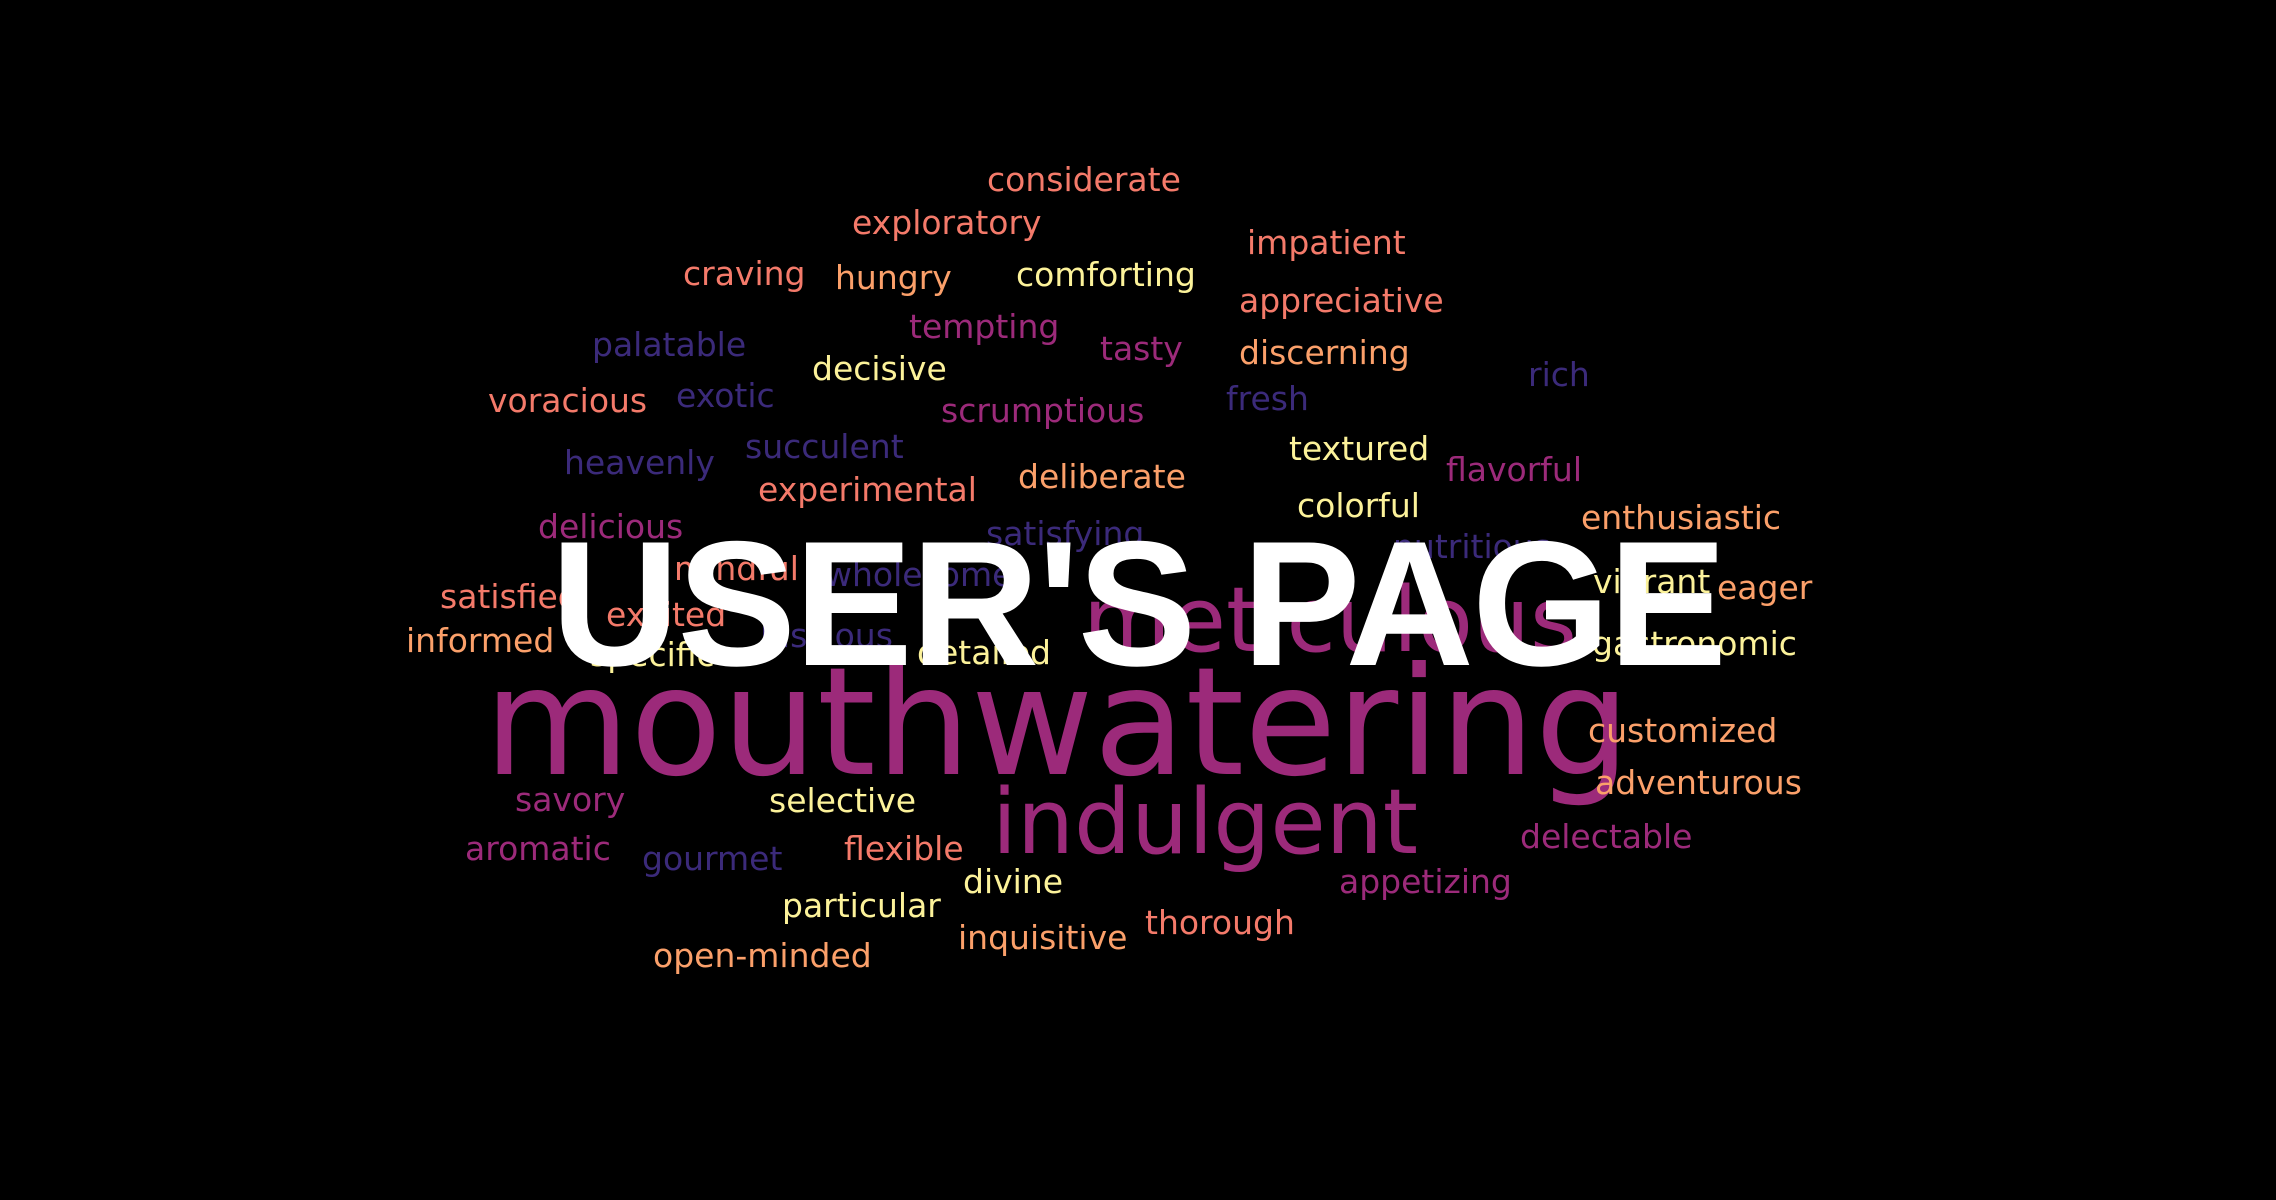  Describe the element at coordinates (1043, 937) in the screenshot. I see `cloud-word-inquisitive: inquisitive` at that location.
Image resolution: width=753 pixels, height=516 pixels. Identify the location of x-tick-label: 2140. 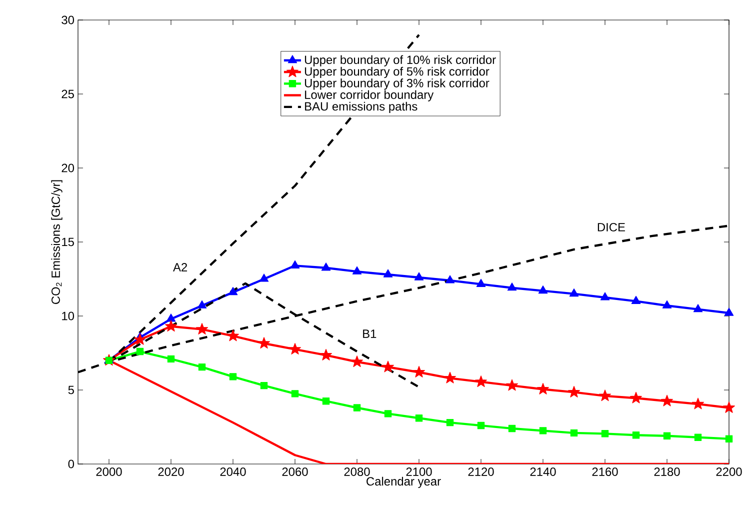
(543, 472).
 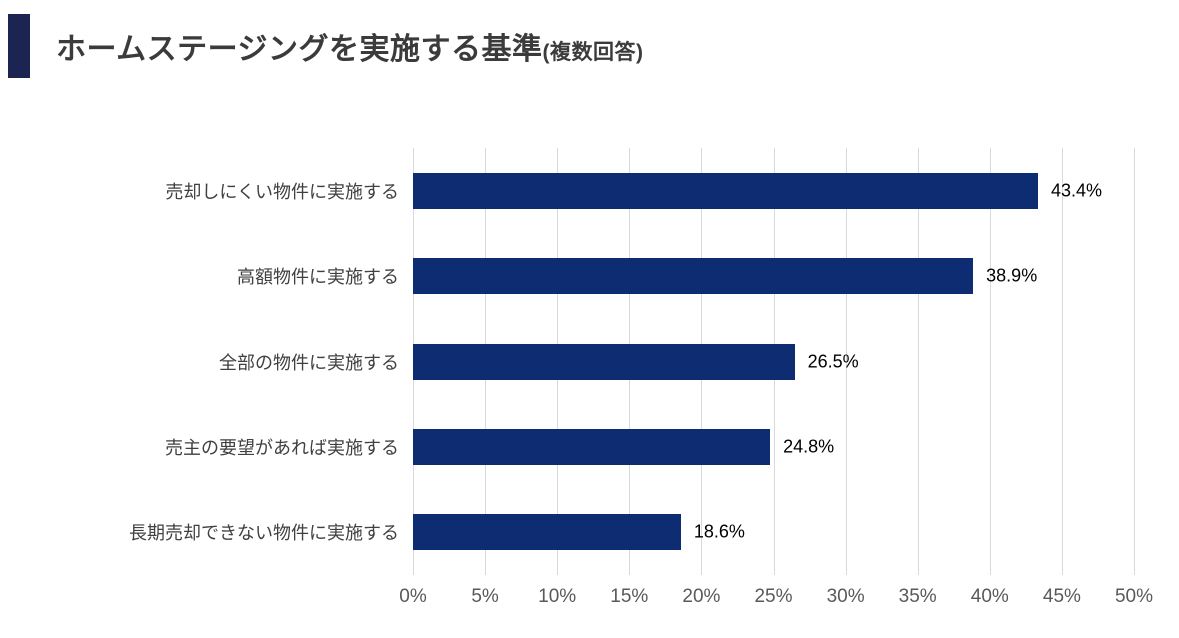 I want to click on page-title-text: ホームステージングを実施する基準, so click(x=300, y=50).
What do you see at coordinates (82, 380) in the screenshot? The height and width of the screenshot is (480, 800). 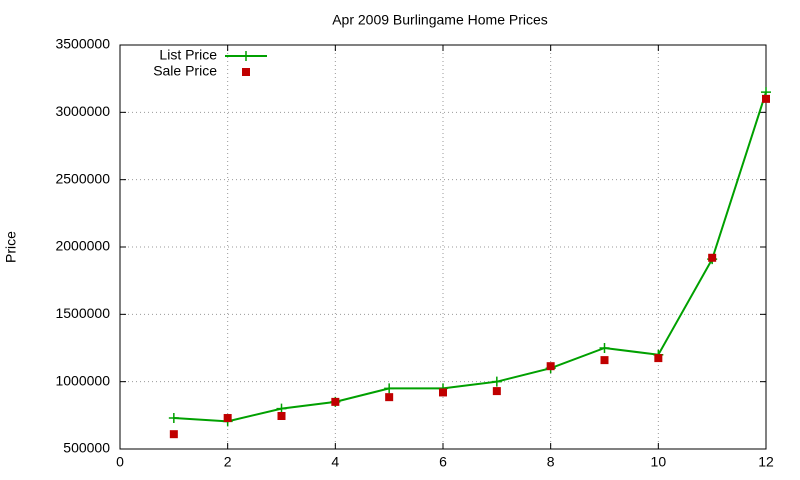 I see `y-tick-label: 1000000` at bounding box center [82, 380].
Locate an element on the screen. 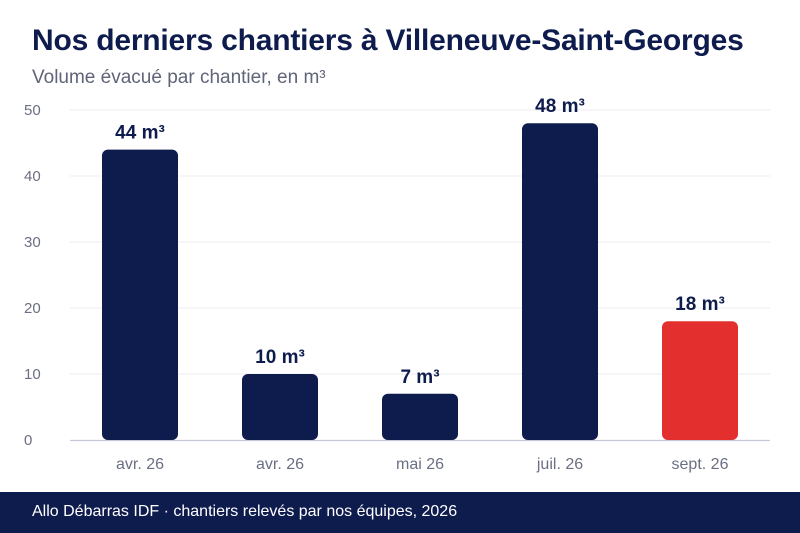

----------

Copy out the part of the listing from its beginning through the line that contains "I want to click", and leave the pictures out of your answer.

  Describe the element at coordinates (1043, 937) in the screenshot. I see `cloud-word-inquisitive: inquisitive` at that location.
Image resolution: width=753 pixels, height=516 pixels. Identify the location of x-tick-label: 2140. 
(543, 472).
  I want to click on page-title-text: ホームステージングを実施する基準, so click(x=300, y=50).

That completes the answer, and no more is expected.